Dust it with icing sugar for a little colour or leave as is. It’s a dessert that’s lends itself equally well to taking care or not bothering.

Cakecrumbs' Molten Chocolate and Pear Pudding

Once you take the first slice the lava comes oozing out. How long you cook it for will determine how oozy it is. If you like a lot of sauce, cook it towards the lower end of the time allowance.

Cakecrumbs' Molten Chocolate and Pear Pudding

Served with cream, ice cream or just eaten alone it’s a decadent dessert the delivers on all fronts: a crispy exterior, a moist chocolatey cake and the warm chocolate sauce to top it off.

Cakecrumbs' Molten Chocolate and Pear Pudding

This dessert is best eaten right after it comes out of the oven, but it tastes almost as nice the next day eaten either at room temperature or reheated for 30 seconds in the microwave.

Verjuice is an unfermented grape juice. If you can’t find , you can substitute it with white wine for a boozy hit, or a lemon juice and water mixture if you’d prefer to stay alcohol free.
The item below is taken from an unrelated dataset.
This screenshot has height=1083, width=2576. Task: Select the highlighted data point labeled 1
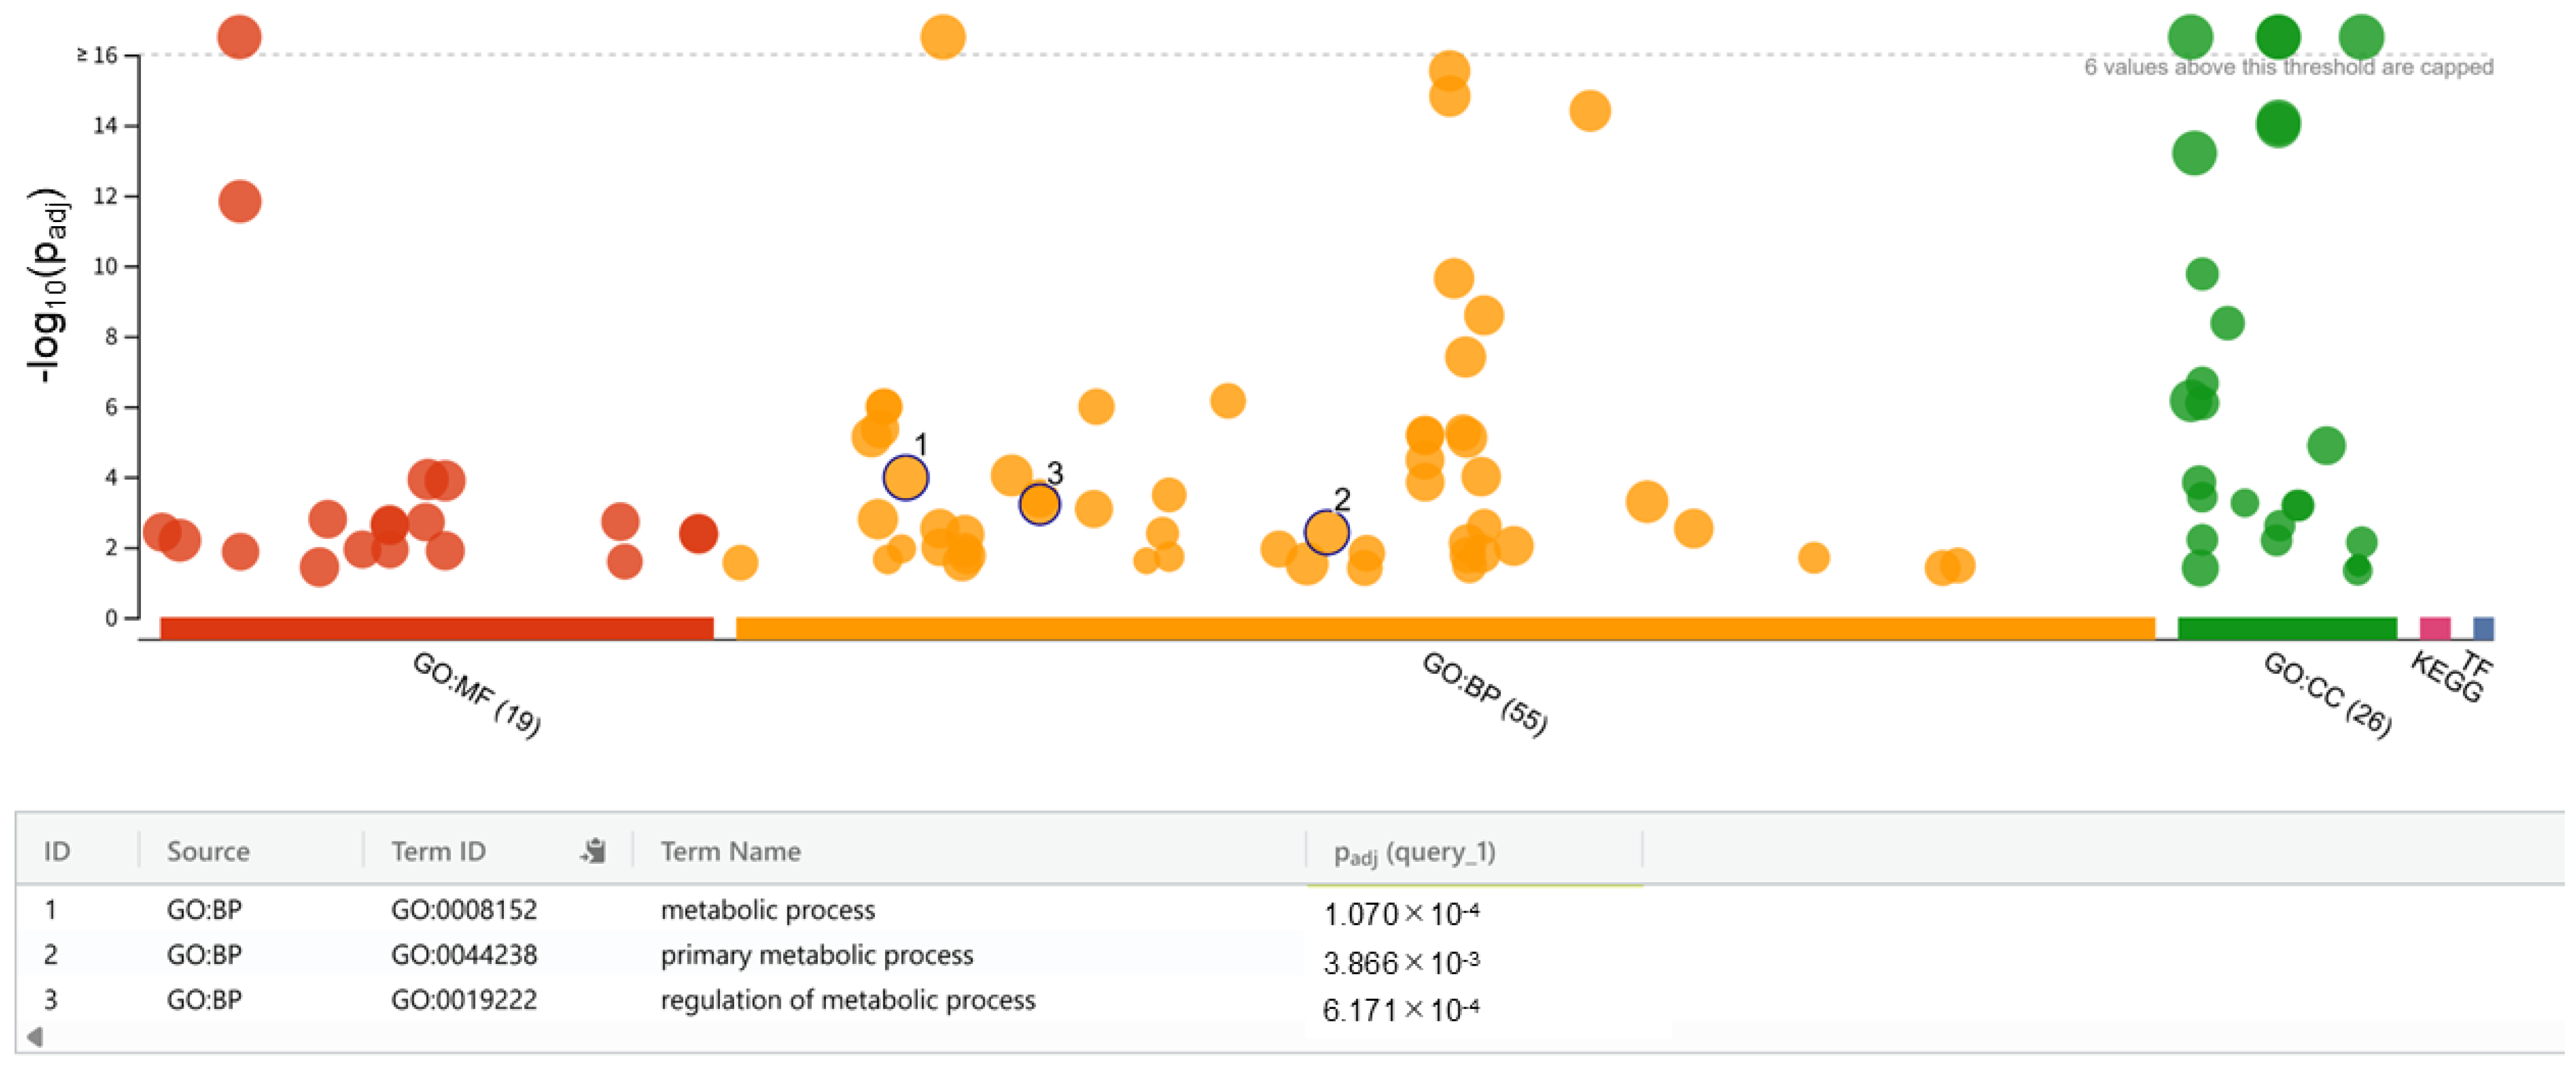pyautogui.click(x=905, y=478)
Molten Chocolate & Pear Pudding
Ingredients
450g (16oz) pears1/4 cup (375ml/12.6fl oz) verjuice

55g (2oz) caster sugar

300g (10.5oz) dark chocolate

250g (9oz) unsalted butter

4 free range eggs

2 free range egg yolks

200g (7oz) brown sugar

60g (2oz) plain (all-purpose) flour, sifted

40g (1.4oz) dutch cocoa, sifted

Method
  1. Preheat oven to 180°C (160°C fan-forced/350°F). Lightly grease an approx 21cm baking dish or cake tin.
  2. Peel and core the pears; cut into eighths
  3. Combine the verjuice, caster sugar and pears in a medium saucepan. Simmer for 10 minutes, or until pears are cooked through. Drain the pears and leave to cool.
  4. Melt chocolate and butter in a heatproof bowl placed over a pot of simmering water, stirring continuously. Set aside to cool.
  5. Beat eggs, egg yolks and brown sugar until thick and pale. Stir in the chocolate mixture, then fold in the flour and cocoa.
  6. Place the pears into your baking dish, then cover with chocolate cake batter.
  7. Bake for 1 to 1.5 hours (pending on how molten you want your centre to be). Pudding should come away from the sides of the dish, but still be gooey in the centre.
  8. Allow to cool in the baking dish for a few minutes, then careful invert onto a serving platter. Serve warm, dusted with icing sugar and accompanied with whipped cream or ice cream if desired.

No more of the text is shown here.